Before founding Worth Rises in 2017, Bianca was a legal fellow at the Brennan Center for Justice, where she investigated the perverse financial incentives created by correctional funding. Previously, Bianca also worked with various state and local corrections agencies, including New York City, Pennsylvania, and Massachusetts. Most notably, in New York City, she drafted the young adult plan that eliminated solitary confinement for young adults 21 years old and younger—a first in the nation.

Bianca has also consulted to the Association of State Correctional Administrators and worked for the Campaign to End Mass Incarceration at the American Civil Liberties Union. Bianca co-founded College Pathways at Rikers Island, a preparation program for incarcerated students interested in pursuing higher education. 

Before committing her career to the struggle for justice, Bianca worked as a financial analyst at Citigroup and Morgan Stanley. 

Bianca has been honored as a Draper Rickard Kaplan Entrepreneur, Art for Justice Fellow, TED Fellow, Equal Justice Works Fellow, Harvard University Presidential Public Service Fellow, Ford Foundation Public Interest Fellow, Paul & Daisy Soros New American Fellow, and an Education Pioneers Analyst Fellow. Bianca holds a B.A. from Columbia University and a J.D. from Harvard Law School.
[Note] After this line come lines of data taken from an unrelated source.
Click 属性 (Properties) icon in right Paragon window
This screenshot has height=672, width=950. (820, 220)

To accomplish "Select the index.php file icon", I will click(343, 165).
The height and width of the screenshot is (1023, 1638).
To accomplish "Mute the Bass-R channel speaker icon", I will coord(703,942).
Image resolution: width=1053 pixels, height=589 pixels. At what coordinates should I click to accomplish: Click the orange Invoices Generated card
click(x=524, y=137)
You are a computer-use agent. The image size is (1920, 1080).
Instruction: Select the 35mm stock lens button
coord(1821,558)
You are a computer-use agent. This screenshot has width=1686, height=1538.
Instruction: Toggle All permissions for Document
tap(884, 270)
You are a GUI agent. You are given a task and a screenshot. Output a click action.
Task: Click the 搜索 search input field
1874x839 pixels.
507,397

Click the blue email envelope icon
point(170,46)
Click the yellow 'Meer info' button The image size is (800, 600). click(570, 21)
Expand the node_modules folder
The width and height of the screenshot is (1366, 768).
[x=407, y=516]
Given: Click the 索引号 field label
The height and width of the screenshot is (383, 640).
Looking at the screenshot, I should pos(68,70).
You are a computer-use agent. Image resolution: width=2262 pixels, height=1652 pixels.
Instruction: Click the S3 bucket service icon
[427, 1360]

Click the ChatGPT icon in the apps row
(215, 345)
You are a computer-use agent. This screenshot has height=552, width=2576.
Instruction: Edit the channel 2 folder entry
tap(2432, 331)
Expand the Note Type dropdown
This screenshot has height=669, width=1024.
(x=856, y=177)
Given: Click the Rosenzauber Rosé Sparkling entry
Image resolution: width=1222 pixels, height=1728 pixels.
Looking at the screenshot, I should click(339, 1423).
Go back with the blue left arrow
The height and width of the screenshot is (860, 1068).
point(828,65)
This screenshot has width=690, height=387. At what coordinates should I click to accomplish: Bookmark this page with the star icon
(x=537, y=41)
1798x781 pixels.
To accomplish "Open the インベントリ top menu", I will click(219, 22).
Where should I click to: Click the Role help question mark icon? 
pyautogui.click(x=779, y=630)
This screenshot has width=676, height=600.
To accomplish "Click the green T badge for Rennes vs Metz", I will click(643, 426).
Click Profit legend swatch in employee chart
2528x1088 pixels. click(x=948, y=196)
Andrea James, JD. Is the Founder and Executive Director of The National Council for  Incarcerated and Formerly Incarcerated Women and Girls, Founder of Families for Justice as  Healing, author of Upper Bunkies Unite: And Other Thoughts on the Politics of Mass  Incarceration, a 2015 Soros Justice Fellow and. Recipient of the 2016 Robert F. Kennedy Human  Rights Award.

 

As a former criminal defense attorney and a formerly incarcerated woman, Andrea shares her  personal and professional experiences to raise awareness of the effects of incarcerating women  on themselves, their children and communities. Her work is focused on ending incarceration of  women and girls and contributing to the shift from a criminal legal system focused on police  and prisons, to a system led by directly affected people from within their neighborhoods and  based on individual and community accountability.

Credit: Photo provided by guest

Nick Berardini is an accomplished writer and filmmaker working in both nonfiction journalism and based on true story narrative film/television, with a focus on the intersection between capitalism and criminal justice. His 2015 directorial debut, Killing Them Safely, was an expose on Axon Enterprises (formerly Taser International), the only manufacturer of law enforcement Tasers and the market leader in body cameras/digital evidence management. The film received wide critical acclaim upon a nationwide distribution through IFC Films.

Credit: Photo provided by guest

George Joseph is an investigative reporter, focusing on law enforcement corruption, misconduct, and surveillance technology. He joined WNYC’s news team in 2019 and is now a member of its Race & Justice Unit. His first major series uncovered secret lists of police misconduct, maintained by prosecutors’ offices across New York City. The series won the New York  Associated Press Association’s First Amendment award and prompted a federal court monitor to order the NYPD to incorporate such lists into a red flag algorithm for misconduct. He is currently in the middle of a series investigating allegations of rampant police corruption in Mount Vernon, New York, a city just north of the Bronx in Westchester County. Thus far, the reporting has drawn on secret recordings made by a whistleblower and dozens of interviews with police officers, drug dealers, and former prosecutors. The series resulted in the disbandment of the Mount Vernon Police Department’s narcotics unit. It also became the major campaign issue in the 2020 Westchester Democratic District Attorney primary, which resulted in the ouster of a sitting District Attorney.